Thursday, September 9, 2010

September 9: Saint Peter Claver

I've always found saints comforting.  Sitting in church as a child, I stared at the votives flickering before statues, licking the stone robes, hands, and faces of the saints with light.  The walls reached up and up into vaulted darkness, that high, secret place where prayers gathered and swirled with incense and candle smoke.  I pictured the Hail Marys and Our Fathers trapped like carbon monoxide in the dark beams of the ceiling, circulated by copper fans onto babushkas, through rosary beads, across holy water in fonts, until everything was permeated with grief and hope.

In the pews around me, men and women knelt and prayed, lifted their broken lives to the saints.  Cancer eating pink lung.  Wife fucking strange men.  Son shooting heroin.  Husband coughing blood.  All this pain brought in whispers and candle tongue to the saints, who took it the way children take cherry Popsicles in July, with smiles, joy even, because they know relief from summer misery is simple.  Red.  Sweet.  Saint Sebastian, riddled with arrows, stared upward, as if watching fireworks on July 4, popcorn and hot dogs in his smile.  Lucy, holding a platter on which her gouged eyes sat, glowed like Grace Kelly in Rear Window, beautiful and serene.  Francis of Assisi, stigmata hands bandaged and weeping, surrounded by Disney animals, Thumper and Flower and placid blue jays.  Peter Claver, cradling a black-skinned infant with ribs like hungry teeth, blessed the child's face, tenderly as Michael Landon on Little House.

In the presence of such need, such agonizing want, the saints always looked like they had some secret, knew something the rest of us didn't.  None of the statues or paintings looked starved, filled with desperate hunger.  They all looked as if they had just consumed Thanksgiving dinner, overdosed on some kind of tryptophan-esque satisfaction.  Regardless of which of their body parts was being lopped off, stabbed, or cooked, the saints always seemed confident.  George Clooney confident.  They knew things were always going to work out for them, and, therefore, fear and worry didn't crease their features, didn't turn them into Holocaust refugees, haunted and hollow.

Two years ago, when I first started walking with the saints, I was plagued with doubts and hurts.  My wife was a struggling sex addict.  I was at war with members of my family.  I wasn't sure if my marriage was going to hold together or fly apart like some unstable, radioactive element.  I was happy and unhappy.  Full and hungry.  I thought that, if I could somehow figure out the secret locked behind the blissful smiles and stares of the saints, I would be able to be George Clooney, facing Nazis or mobsters or Joseph McCarthy, anything that came my way, with a crooked grin and a tuxedo.

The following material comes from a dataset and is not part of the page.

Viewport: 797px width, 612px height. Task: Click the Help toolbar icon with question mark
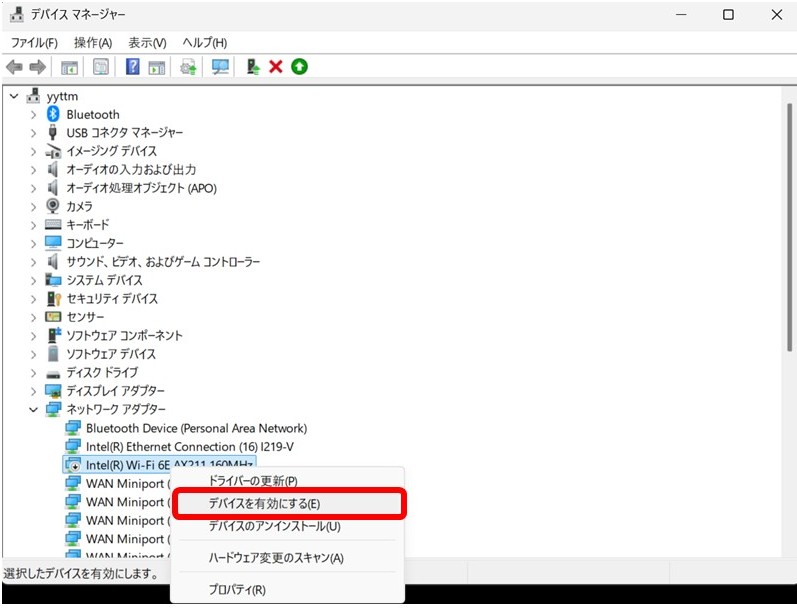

My wife is still a struggling sex addict.  I'm still at war with members of my family.  I'm still working to hold my marriage and family together.  And I'm still not George Clooney.

I'm one of those old, Italian women I used to watch in church, clutching my rosary, muttering my prayers, beating my breast, flinging my needs heavenward, hoping somebody will catch them, polish them, turn them into something precious.  Love-filled.  Holy.